> Exercise aim:
Update the passage of the text on the Methanex dividend case starting with "The court said the" and going on through "a tax liability.", replacing "domestic anti-abuse rules" with "national anti-abuse rules".

> Extract to read:

The court said the answer depends on the substance of the transactions and stated that OECD commentaries to the model tax convention say there is generally no conflict between domestic anti-abuse rules and the provisions of tax treaties: domestic rules are applied first to determine the facts that give rise to a tax liability.

The relevant facts

The amounts of the four dividend payments from Methanex Trinidad to Methanex Barbados were exactly the same amounts as the dividends that Barbados then paid to Methanex Cayman. The only bank accounts of Methanex Barbados and Methanex Cayman were in Canada and under the control of the Canadian parent. The funds resided in the bank account of Methanex Barbados for less than 48 hours, the court said, and were then “transmitted onwards, with extraordinary rapidity, in the exact amounts to Methanex Canada who received them.”

In emails from Methanex Canada to Methanex Trinidad, officials of the Canadian parent required that the cash dividends be paid. Referring to one such demand, the court stated that “[t]here was no subtlety in that email…it was in peremptory terms.” The court noted that, in the real world, Methanex Canada could not have required a dividend payment from a company, Methanex Trinidad, of which it was not a shareholder.

Conclusions of the court

The court concluded that the dividend payments from Methanex Trinidad to Barbados were artificial and fictitious because the dividends were intended to be, and were in fact, payments to the ultimate parent company.

Methanex Canada was the beneficial owner of the dividends, not Methanex Barbados, said the court. The directors of the Barbados company exercised no independent consideration or judgment with respect to the dividends. Methanex Barbados was no more than a conduit, and the dividends were artificially routed through it in a preconceived plan to avoid withholding tax.

That is not to say that any dividend Methanex Trinidad paid to Barbados would be artificial and fictitious, as Inland Revenue had also argued. The court stated that, while one of the stated purposes of the CARICOM tax treaty is to encourage trade and investment between CARICOM member states, this does not mean that any retransmission of dividends outside the CARICOM region would, in and of itself, be artificial. However, the payment of the four dividends in dispute was a thinly disguised attempt to use Methanex Barbados as a conduit.

Lessons learned

From the taxpayer’s perspective, the damage was self-inflicted. The court cited Aiken Industries (Aiken Industries v. Commissioner [1971] 56 TC 925) as authority for the proposition that “received by” means a taxpayer has complete dominion and control over amounts received, with no obligation to transmit the funds to another.

The result almost certainly would have been different had the Canadian parent not been seen as the directing mind behind the payments and had the directors of Methanex Barbados given more consideration to the possible payment of dividends and in what amounts.

Source records
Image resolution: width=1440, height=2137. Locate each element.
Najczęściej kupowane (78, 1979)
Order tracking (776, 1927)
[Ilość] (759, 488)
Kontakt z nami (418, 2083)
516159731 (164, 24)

> Response box:
The court said the answer depends on the substance of the transactions and stated that OECD commentaries to the model tax convention say there is generally no conflict between national anti-abuse rules and the provisions of tax treaties: domestic rules are applied first to determine the facts that give rise to a tax liability.